Are all Australians gaining weight? Are all socioeconomic groups affected equally? Are some groups more affected than others? Have any groups escaped the epidemic? These questions were addressed in a report, Are all Australians gaining weight? released late last year by the Australian Institute of Health and Welfare (AIHW). The report is based on self-reported height and weight data, so it is likely to underestimate the problem. Plus, the method of measuring obesity, the body mass index (BMI), is not ideal as it does not distinguish between weight due to muscle and weight due to fat.

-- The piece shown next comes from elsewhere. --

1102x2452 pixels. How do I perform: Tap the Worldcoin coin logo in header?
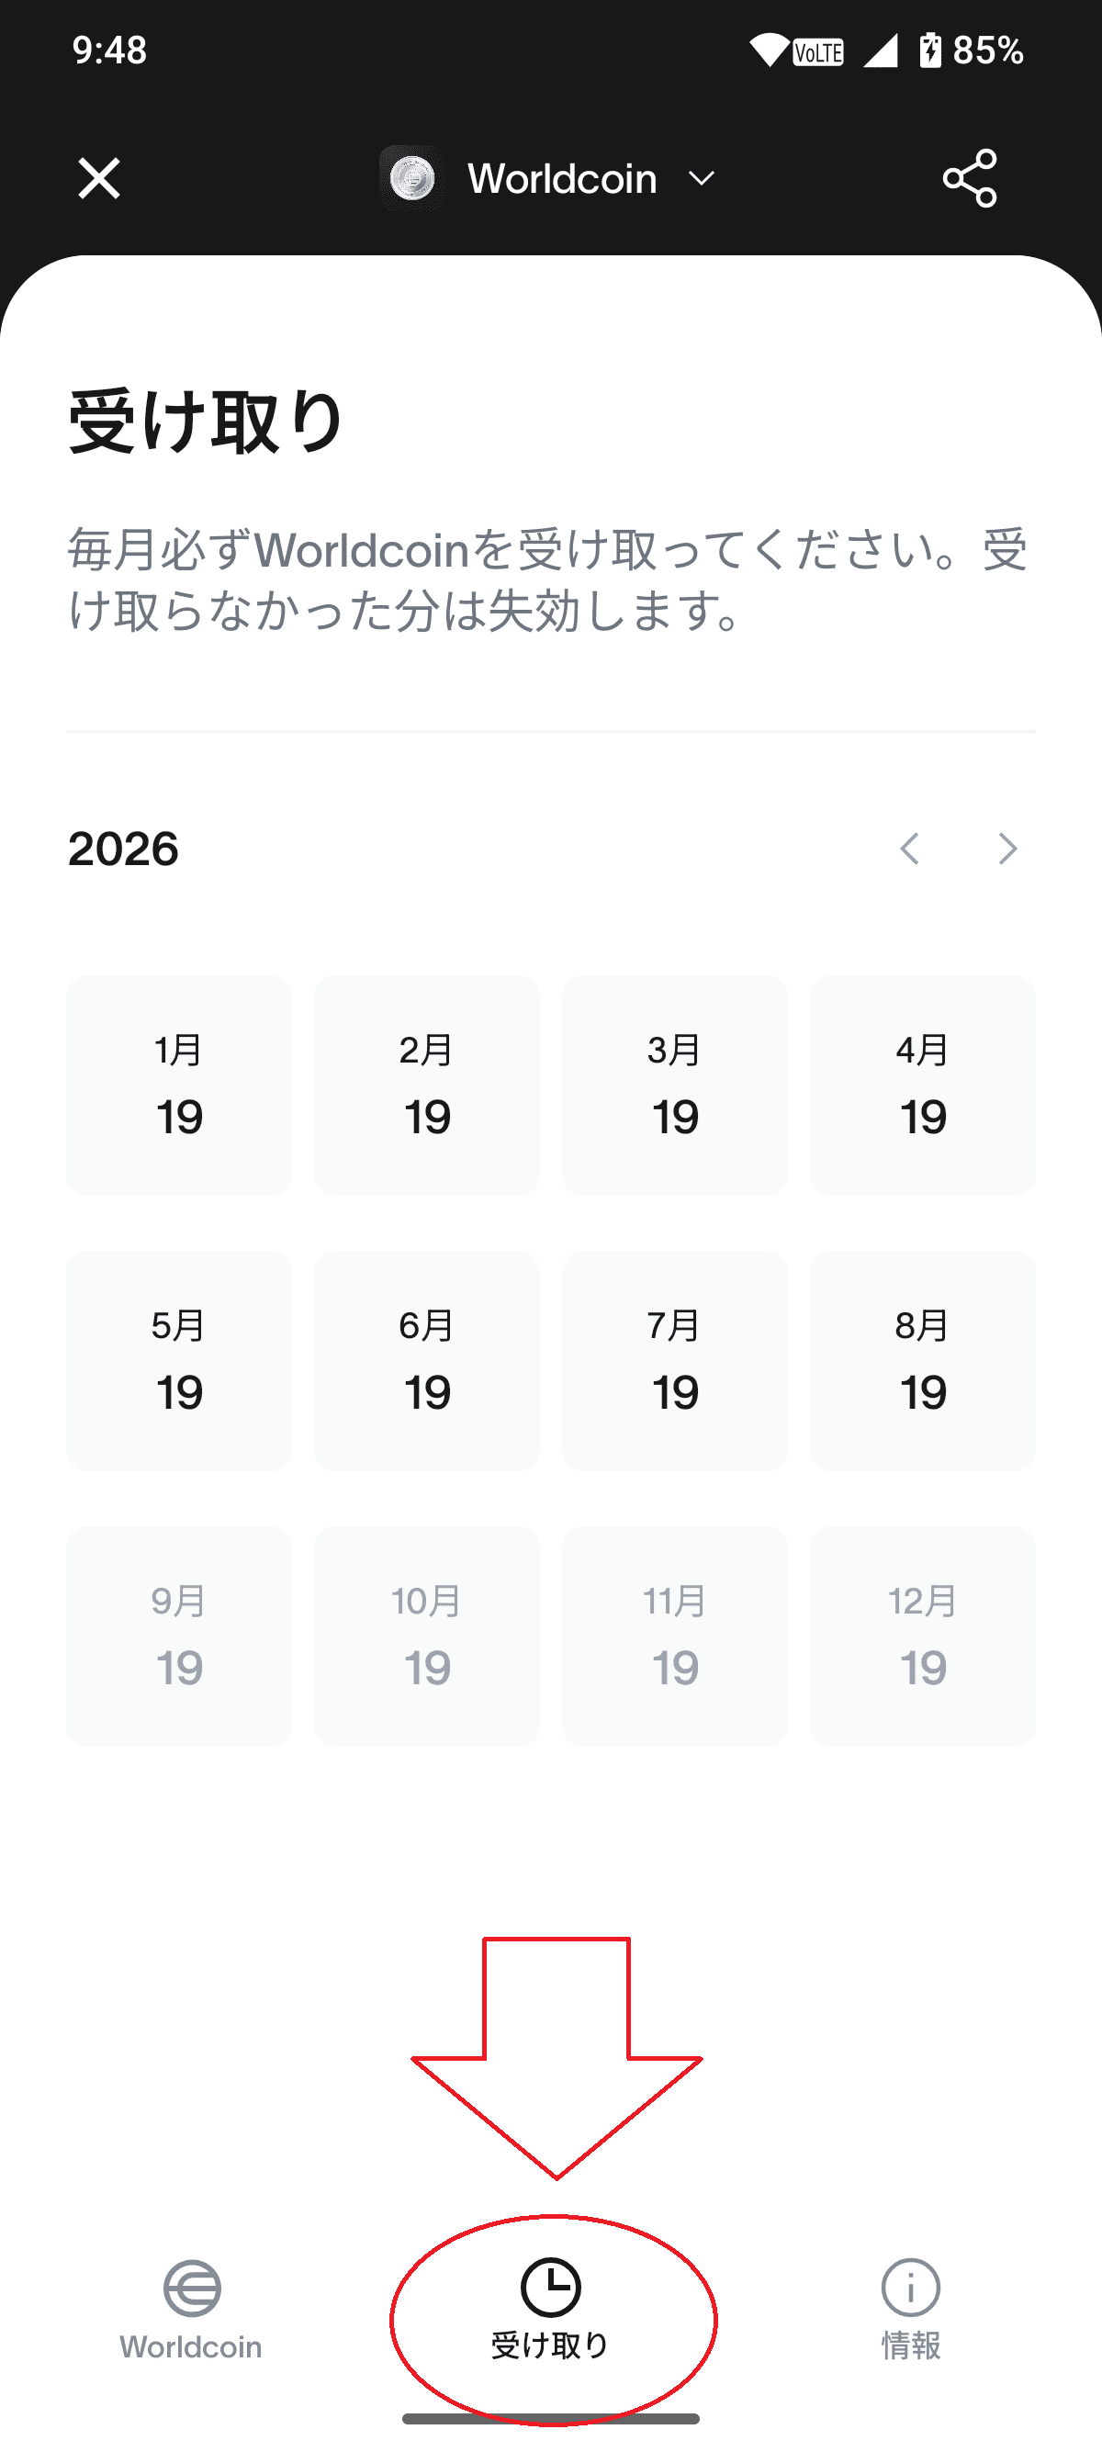[412, 178]
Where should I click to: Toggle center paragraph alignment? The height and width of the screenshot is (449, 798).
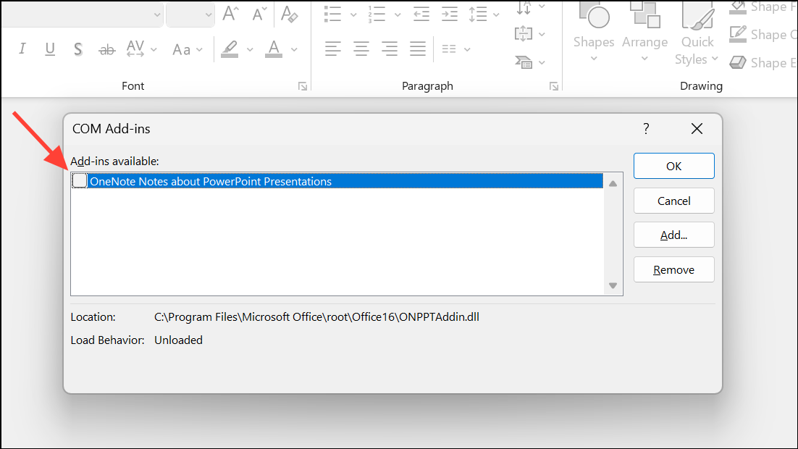coord(361,49)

The epidemic touched virtually all socio-demographic groups examined by the AIHW, but while the problem is widespread it is not randomly distributed. Those most likely to be obese are poor, Indigenous and living outside metropolitan areas. Queensland has the highest rate of obesity (18.5 per cent) and the ACT the lowest (13.5 per cent); the poorest women (22.6 per cent) are twice as likely to be obese as the richest (12.1 per cent). Men are more likely to be overweight but men and women report equal rates of obesity. The most vulnerable groups are aged between 45 and 64 in the most disadvantaged socio-economic group: men and women without post-school qualifications, the lowest incomes and Indigenous people.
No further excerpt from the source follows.